Posted by Buckethead Buckethead on   |   § 3

§ 3 Comments

1

So I've read (that is... finished) three: "The Things They Carried," "The Known World," and "Confederacy of Dunces." All three were great novels in my opinion. Although to be fair, Since O'Toole wrote his novel well before 1980, I don't think it belongs on this list, no matter when it was first published.

In fact, "The Known World" actually does make a bid to be one of the great American novels of all time, in my opinion.

Of the rest, I hated - hated - HA- A- A- A- AYAYAYAY- TED DeLillo's "Underworld," which I got 75 pages into and put down with a feeling of disgust and a keen sense of time wasted.

I managed to escape college without reading "Beloved," but having read sections of it through the years have come to like it OK, but I don't get what all the hoopla is about.

I have a personal animus against Updike, who lives not far from me and is well known in the area to be a supercilious prick, jealous of his own talent and prone to venom. None of which I knew when I picked up something of his to try (which, I don't even remember), and was nearly as mesmerized by his prose as I was bored by what he did with it.

In fact, I'm having a T-shirt made that reads, in simple block letters, "Suck it, Updike".

Roth, well, he's an East Coast writer who writes about the East Coast (as are DeLillo and Updike for that matter), so little wonder his works make up about half of the New York Times' list.
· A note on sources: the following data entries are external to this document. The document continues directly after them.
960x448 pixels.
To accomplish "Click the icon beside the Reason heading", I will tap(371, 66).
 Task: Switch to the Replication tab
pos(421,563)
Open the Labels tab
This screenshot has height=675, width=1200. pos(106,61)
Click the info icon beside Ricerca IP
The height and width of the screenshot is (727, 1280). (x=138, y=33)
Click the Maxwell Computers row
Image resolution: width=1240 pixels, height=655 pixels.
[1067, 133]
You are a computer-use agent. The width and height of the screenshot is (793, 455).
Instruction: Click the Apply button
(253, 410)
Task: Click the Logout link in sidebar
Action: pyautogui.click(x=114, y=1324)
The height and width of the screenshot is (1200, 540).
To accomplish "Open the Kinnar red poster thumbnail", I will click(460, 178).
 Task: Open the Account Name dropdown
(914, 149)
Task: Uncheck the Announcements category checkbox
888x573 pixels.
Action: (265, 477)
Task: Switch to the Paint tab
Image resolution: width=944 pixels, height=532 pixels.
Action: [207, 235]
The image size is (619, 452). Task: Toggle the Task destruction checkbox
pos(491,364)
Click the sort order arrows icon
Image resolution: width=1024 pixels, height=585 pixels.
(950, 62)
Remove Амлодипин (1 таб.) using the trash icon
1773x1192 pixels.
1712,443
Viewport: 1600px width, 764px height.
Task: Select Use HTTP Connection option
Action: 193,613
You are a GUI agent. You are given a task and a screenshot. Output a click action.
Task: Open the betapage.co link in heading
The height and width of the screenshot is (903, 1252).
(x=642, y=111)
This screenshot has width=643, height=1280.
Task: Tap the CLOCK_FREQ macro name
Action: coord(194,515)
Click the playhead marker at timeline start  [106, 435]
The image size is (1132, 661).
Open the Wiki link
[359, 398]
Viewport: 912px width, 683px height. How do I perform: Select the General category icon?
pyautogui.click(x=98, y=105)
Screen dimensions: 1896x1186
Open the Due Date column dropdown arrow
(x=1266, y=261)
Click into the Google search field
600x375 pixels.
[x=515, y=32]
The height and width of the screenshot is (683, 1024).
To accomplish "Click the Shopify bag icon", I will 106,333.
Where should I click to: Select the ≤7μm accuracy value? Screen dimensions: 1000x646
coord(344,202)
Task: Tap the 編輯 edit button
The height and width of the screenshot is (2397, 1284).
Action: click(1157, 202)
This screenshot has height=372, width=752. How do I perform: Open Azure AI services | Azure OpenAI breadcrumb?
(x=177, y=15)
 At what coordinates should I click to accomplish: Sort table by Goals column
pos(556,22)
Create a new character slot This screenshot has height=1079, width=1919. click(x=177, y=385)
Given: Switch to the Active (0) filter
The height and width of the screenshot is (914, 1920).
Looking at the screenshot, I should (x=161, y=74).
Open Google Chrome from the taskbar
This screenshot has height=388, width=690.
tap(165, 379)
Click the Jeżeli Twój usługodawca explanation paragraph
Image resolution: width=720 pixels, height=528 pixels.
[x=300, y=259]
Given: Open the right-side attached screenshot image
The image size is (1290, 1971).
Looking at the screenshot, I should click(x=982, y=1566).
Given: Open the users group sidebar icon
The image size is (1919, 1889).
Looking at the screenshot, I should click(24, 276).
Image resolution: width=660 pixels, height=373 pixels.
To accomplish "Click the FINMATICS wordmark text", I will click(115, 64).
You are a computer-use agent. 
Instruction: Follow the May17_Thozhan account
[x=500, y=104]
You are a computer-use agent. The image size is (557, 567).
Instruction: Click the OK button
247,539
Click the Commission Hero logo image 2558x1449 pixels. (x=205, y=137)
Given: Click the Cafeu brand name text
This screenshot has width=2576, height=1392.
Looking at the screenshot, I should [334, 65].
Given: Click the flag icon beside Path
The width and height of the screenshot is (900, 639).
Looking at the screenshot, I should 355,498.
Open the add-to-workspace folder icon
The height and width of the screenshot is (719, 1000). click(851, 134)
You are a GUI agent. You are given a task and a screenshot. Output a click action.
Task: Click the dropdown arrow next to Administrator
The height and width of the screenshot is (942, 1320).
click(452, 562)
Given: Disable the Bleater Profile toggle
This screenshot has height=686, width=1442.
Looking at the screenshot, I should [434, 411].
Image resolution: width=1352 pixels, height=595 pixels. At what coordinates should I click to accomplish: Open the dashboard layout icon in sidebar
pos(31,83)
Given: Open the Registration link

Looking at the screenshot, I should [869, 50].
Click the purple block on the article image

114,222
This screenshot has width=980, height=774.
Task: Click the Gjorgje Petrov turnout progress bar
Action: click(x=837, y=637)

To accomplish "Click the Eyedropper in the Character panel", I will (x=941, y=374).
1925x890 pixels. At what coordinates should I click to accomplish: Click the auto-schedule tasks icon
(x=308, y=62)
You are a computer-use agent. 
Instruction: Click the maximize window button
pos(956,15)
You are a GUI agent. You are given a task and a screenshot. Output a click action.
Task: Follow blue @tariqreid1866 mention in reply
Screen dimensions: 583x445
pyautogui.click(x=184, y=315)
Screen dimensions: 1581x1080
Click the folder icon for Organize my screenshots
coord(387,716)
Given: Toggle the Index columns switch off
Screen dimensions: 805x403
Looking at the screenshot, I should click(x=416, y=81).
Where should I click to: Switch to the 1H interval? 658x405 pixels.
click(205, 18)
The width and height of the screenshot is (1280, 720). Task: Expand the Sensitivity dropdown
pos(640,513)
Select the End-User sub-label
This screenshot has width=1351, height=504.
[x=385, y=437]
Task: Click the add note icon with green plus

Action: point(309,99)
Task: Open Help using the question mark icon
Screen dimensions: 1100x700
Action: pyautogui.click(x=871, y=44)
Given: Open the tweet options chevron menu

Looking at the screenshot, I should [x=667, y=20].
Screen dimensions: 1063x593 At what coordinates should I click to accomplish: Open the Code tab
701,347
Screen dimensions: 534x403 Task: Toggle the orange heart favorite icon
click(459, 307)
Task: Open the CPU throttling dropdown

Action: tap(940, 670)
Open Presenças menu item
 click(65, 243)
Ho Hum.

Overall, that list is so one-dimensional as to be shameful. Where's the younger writers? The California writers (save Carver)? Just how many novels about New York and New England need to be on that list? Where's "A Man In Full?" Where's "The Amazing Adventures of Kavalier & Klay?" (which is about New York, but at least in a different way!) Where's "Mason & Dixon," for chrissakes, a better novel as a novel than "Gravity's Rainbow," and a more mature effort besides?? And even though I hated it worse than any book I've ever read, where is "Infinite Jest," which if not a great novel is unarguably influential. for starters.

2

I thought it was a bad list. Of course, the methodology is suspect - basically, it was a competition for best novel, and then twenty-four runners-up. No one was asked to list the twenty five best novels, and then have those lists compiled.

I read Confederacy and Things like you, and loved them both. I read Beloved, mostly because Nissa Laughner was doing her senior thesis on it, and I hated it. To be fair, at least some of my hatred was aimed at the critical infrastructure that Nissa was always talking about, which was even worse.

I suppose it's too much to ask for, but there have been some truly amazing sf books lately. In the literary sense, not just the cool gadgets sense. Light by M John Harrison. Anything by Jon Courtney Grimwood. I can see where people would really appreciate China Mieville. There are others.

For a list to be one dimensional even counting the fact that it will only be appraising mainstream east coast lit is rather sad.

3

I looked at NDR's list. Well right, not HIS list, - his personal list would be quite different, I'm sure.